Retail media networks position themselves as viable alternatives for engaging consumers in the face of digital marketing's headwinds. National brands like Lowe's wield troves of first-party shopper data derived from in-store sales and, increasingly, e-commerce channels that can be applied to better target ads. In linking physical and digital media, these companies aim to create a stronger offer around omnichannel advertising and measurement that presents a more holistic view of the customer than what more digitally-oriented competitors, like Amazon, can provide.


Early beta tests of the Lowe's platform using limited inventory were conducted by more than 100 brand partners — among them Samsung, Kohler and GE Lighting — which led to "significant growth of daily revenue," per the release, with one unnamed kitchen and bath brand reaching a 700% return on ad spend an several vendors seeing returns over 1,000%.


But retail media is also growing more competitive and may be a hard field to stand out in. Lowe's is a relative latecomer to a fray that includes chief rival The Home Depot, which has operated a Retail Media+ platform for years, as well as Target, Walmart, CVS, Best Buy and a variety of other store brands — not to mention Amazon, which is angling for some of the same dollars.

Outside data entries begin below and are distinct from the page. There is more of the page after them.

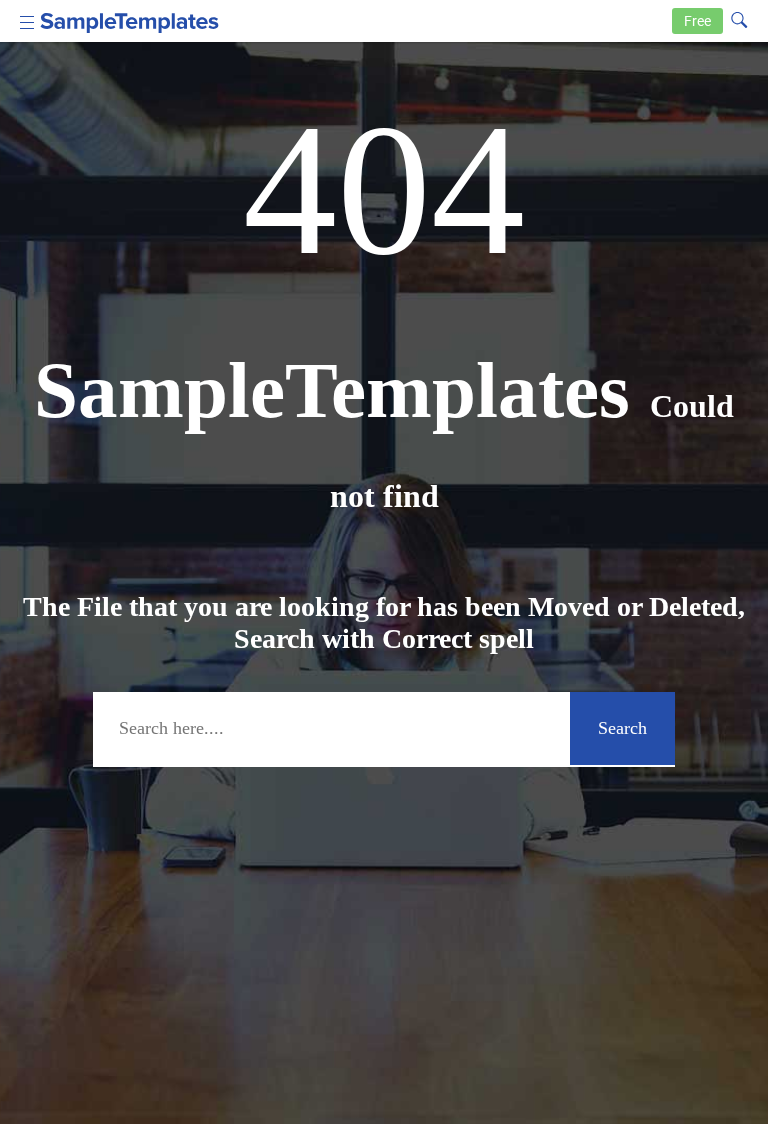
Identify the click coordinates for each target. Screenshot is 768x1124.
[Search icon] (739, 19)
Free (697, 21)
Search (622, 728)
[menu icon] (27, 20)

Better technology and better data will be key differentiators. Lowe's tapped ad-tech experts to help get One Roof Media Network off the ground. Criteo, which focuses on display advertising, has recently built out its retail media specialties. Last year, it debuted a Criteo Retail Media platform that allows advertisers to deliver personalized ads without the need for third-party cookies. CitrusAd, a software platform that helps brands optimize their marketing performance on e-commerce sites, was acquired by the agency giant Publicis Groupe in July.